I have more than enough to do; just not enough time. :D Pretty standard problems. The last week of the month is pretty hectic, and I usually get little time to read emails and reply to them until the next month.
— Rob
For the past 2–3 months, you have sent the vast majority of emails on this list, this is not what I would consider normal
To understand just how bad I was breaking this rule, I created https://email.catcounter.guru/ for anyone on the list to see where they currently stand with their post-ratio in comparison to others. It is updated every two hours, and you can enter an email address in the top-right to unmask an email address, otherwise the email addresses are anonymous.
lol, nice. I somehow only managed to guess the top two. I think it's bugged. No way I can't figure out another in the top 5 😏At least you found something to keep yourself busy!

(CHALLENGES):
• 1. Can you reproduce the mailing-list thread word for word, starting at "I have more" and ending at "addresses are anonymous."?
• 2. Would you carry on the mailing-list thread from the point where it stops?

(RECORD LIST):
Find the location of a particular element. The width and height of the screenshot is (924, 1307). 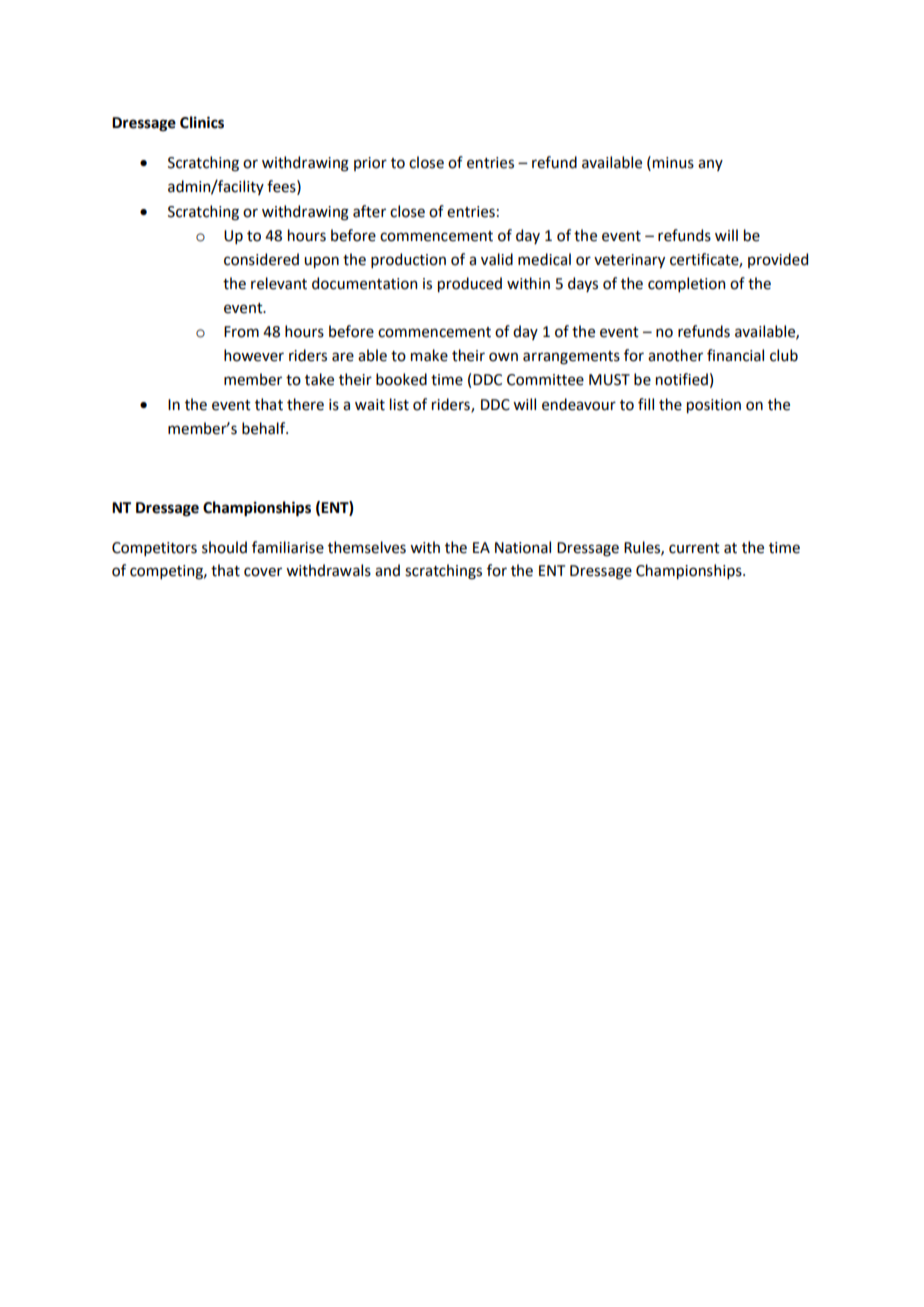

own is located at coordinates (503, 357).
--
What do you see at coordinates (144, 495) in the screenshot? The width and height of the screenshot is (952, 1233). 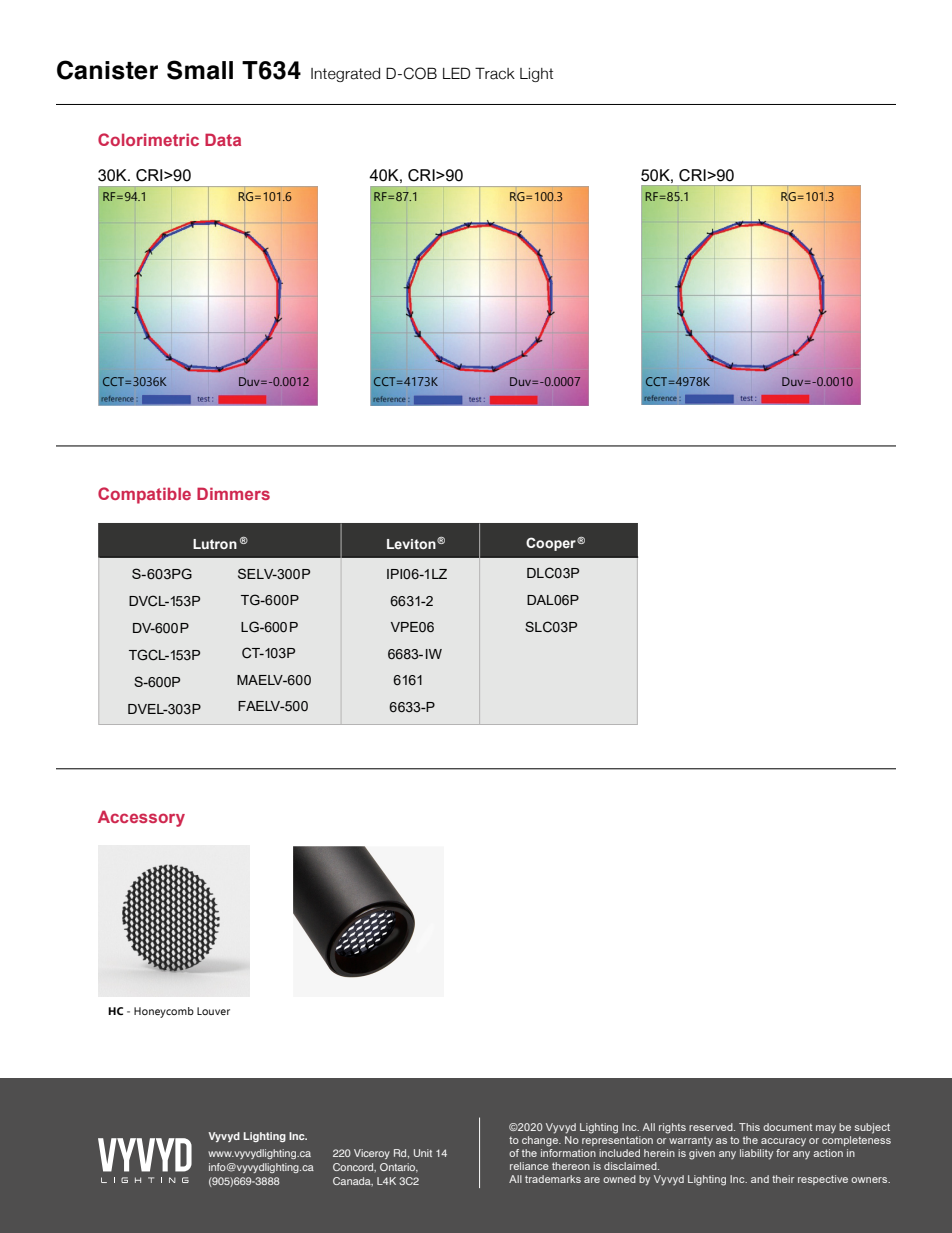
* * *
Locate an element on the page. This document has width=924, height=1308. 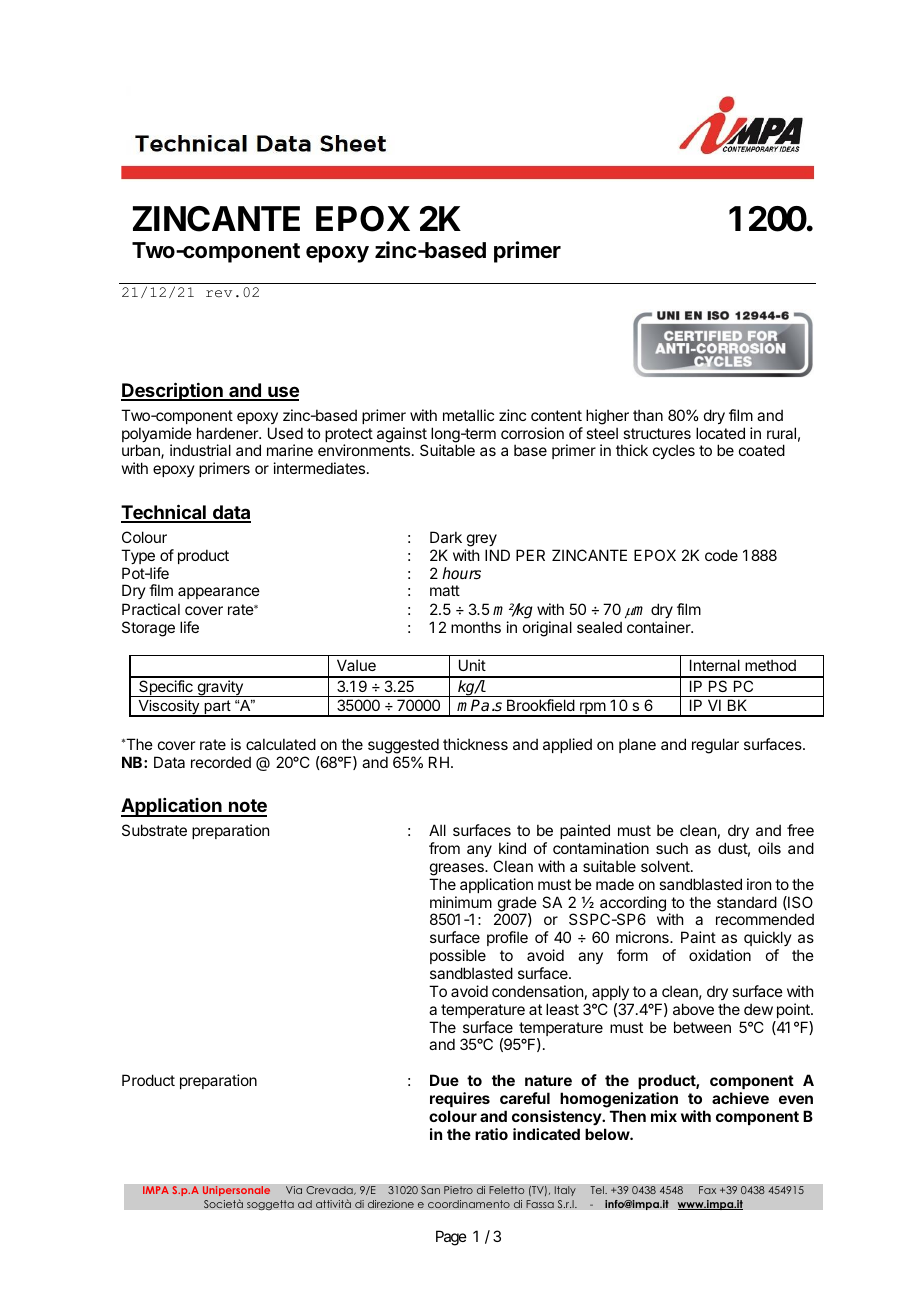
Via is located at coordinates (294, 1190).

(RESPONSES BY TASK):
• 1.
I have more than enough to do; just not enough time. :D Pretty standard problems. The last week of the month is pretty hectic, and I usually get little time to read emails and reply to them until the next month.
— Rob
For the past 2–3 months, you have sent the vast majority of emails on this list, this is not what I would consider normal
To understand just how bad I was breaking this rule, I created https://email.catcounter.guru/ for anyone on the list to see where they currently stand with their post-ratio in comparison to others. It is updated every two hours, and you can enter an email address in the top-right to unmask an email address, otherwise the email addresses are anonymous.

• 2.
You are in the top 10 for the day ;) but not yet past a 10% posting ratio at some point in the range, which is how to end up on the graph. Otherwise it gets too noisy with very many people only sending in one or two emails per day. If you change the window to 7 days, you should show up since you've been pretty active in the last week.
This is off topic. Please don't spoil this thread with this. Remeber that over a thousand people receive this.
cheers
Derick
The null option is always an option, yes. The thing to understand is that today, we already have erased generics, via PHPStan/Psalm. That's one reason I am, personally, against erased generics in the language proper. They don't really offer anything we don't have already.
As for making docblock generics "official", one, as I noted I hate the current syntax. :-) Two, that seems unwise as long as PHP still has an option to remove comments/docblocks at compile time. Even if it's not used much anymore, the option is still there, AFAIK.
It seems you answered your own point here. Erased generics do bring
better syntax.
And that's before we even run into the long-standing Internals aversion to even recognizing the existence of 3rd party tools for fear of "endorsing" anything. (With the inexplicable exception of Docuwiki.)
Are you referring to this page: https://wiki.php.net/wiki/dokuwiki? It
doesn’t appear to be an endorsement and could be removed easily.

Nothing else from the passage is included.